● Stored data
____________________

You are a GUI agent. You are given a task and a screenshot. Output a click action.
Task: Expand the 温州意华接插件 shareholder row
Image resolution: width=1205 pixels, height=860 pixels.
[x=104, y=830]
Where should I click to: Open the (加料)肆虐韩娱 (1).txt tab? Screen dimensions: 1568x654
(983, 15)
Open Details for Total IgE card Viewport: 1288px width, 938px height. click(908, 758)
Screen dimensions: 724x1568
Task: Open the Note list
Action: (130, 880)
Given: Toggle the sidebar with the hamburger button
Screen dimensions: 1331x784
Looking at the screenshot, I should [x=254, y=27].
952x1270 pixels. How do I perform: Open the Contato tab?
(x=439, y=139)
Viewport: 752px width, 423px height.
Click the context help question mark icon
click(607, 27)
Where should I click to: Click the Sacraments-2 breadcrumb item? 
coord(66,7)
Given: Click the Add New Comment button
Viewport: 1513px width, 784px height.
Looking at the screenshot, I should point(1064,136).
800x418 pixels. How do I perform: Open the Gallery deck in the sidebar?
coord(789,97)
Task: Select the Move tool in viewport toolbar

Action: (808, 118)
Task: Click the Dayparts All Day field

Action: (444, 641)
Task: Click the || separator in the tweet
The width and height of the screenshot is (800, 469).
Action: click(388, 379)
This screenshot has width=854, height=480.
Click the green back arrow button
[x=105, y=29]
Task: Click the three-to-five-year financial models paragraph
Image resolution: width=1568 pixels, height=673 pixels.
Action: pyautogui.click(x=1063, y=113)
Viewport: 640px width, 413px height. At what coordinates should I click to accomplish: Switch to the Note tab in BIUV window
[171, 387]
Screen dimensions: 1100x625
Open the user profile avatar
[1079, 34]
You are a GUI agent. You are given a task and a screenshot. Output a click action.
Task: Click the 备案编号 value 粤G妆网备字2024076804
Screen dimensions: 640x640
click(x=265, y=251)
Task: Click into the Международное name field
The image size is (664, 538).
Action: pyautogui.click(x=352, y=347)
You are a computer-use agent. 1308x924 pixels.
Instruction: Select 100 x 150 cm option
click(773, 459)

____________________

All entries are to be reproduced verbatim, with none omitted.

● The answer
You are a GUI agent. You are given a task and a screenshot. Output a click action.
Task: Expand the 温州意华接插件 shareholder row
Image resolution: width=1205 pixels, height=860 pixels.
[x=104, y=830]
Where should I click to: Open the (加料)肆虐韩娱 (1).txt tab? Screen dimensions: 1568x654
(983, 15)
Open Details for Total IgE card Viewport: 1288px width, 938px height. click(908, 758)
Screen dimensions: 724x1568
Task: Open the Note list
Action: (130, 880)
Given: Toggle the sidebar with the hamburger button
Screen dimensions: 1331x784
Looking at the screenshot, I should [x=254, y=27].
952x1270 pixels. How do I perform: Open the Contato tab?
(x=439, y=139)
Viewport: 752px width, 423px height.
Click the context help question mark icon
click(607, 27)
Where should I click to: Click the Sacraments-2 breadcrumb item? 
coord(66,7)
Given: Click the Add New Comment button
Viewport: 1513px width, 784px height.
Looking at the screenshot, I should point(1064,136).
800x418 pixels. How do I perform: Open the Gallery deck in the sidebar?
coord(789,97)
Task: Select the Move tool in viewport toolbar

Action: (808, 118)
Task: Click the Dayparts All Day field

Action: (444, 641)
Task: Click the || separator in the tweet
The width and height of the screenshot is (800, 469).
Action: click(388, 379)
This screenshot has width=854, height=480.
Click the green back arrow button
[x=105, y=29]
Task: Click the three-to-five-year financial models paragraph
Image resolution: width=1568 pixels, height=673 pixels.
Action: pyautogui.click(x=1063, y=113)
Viewport: 640px width, 413px height. At what coordinates should I click to accomplish: Switch to the Note tab in BIUV window
[171, 387]
Screen dimensions: 1100x625
Open the user profile avatar
[1079, 34]
You are a GUI agent. You are given a task and a screenshot. Output a click action.
Task: Click the 备案编号 value 粤G妆网备字2024076804
Screen dimensions: 640x640
click(x=265, y=251)
Task: Click into the Международное name field
The image size is (664, 538).
Action: pyautogui.click(x=352, y=347)
You are a computer-use agent. 1308x924 pixels.
Instruction: Select 100 x 150 cm option
click(773, 459)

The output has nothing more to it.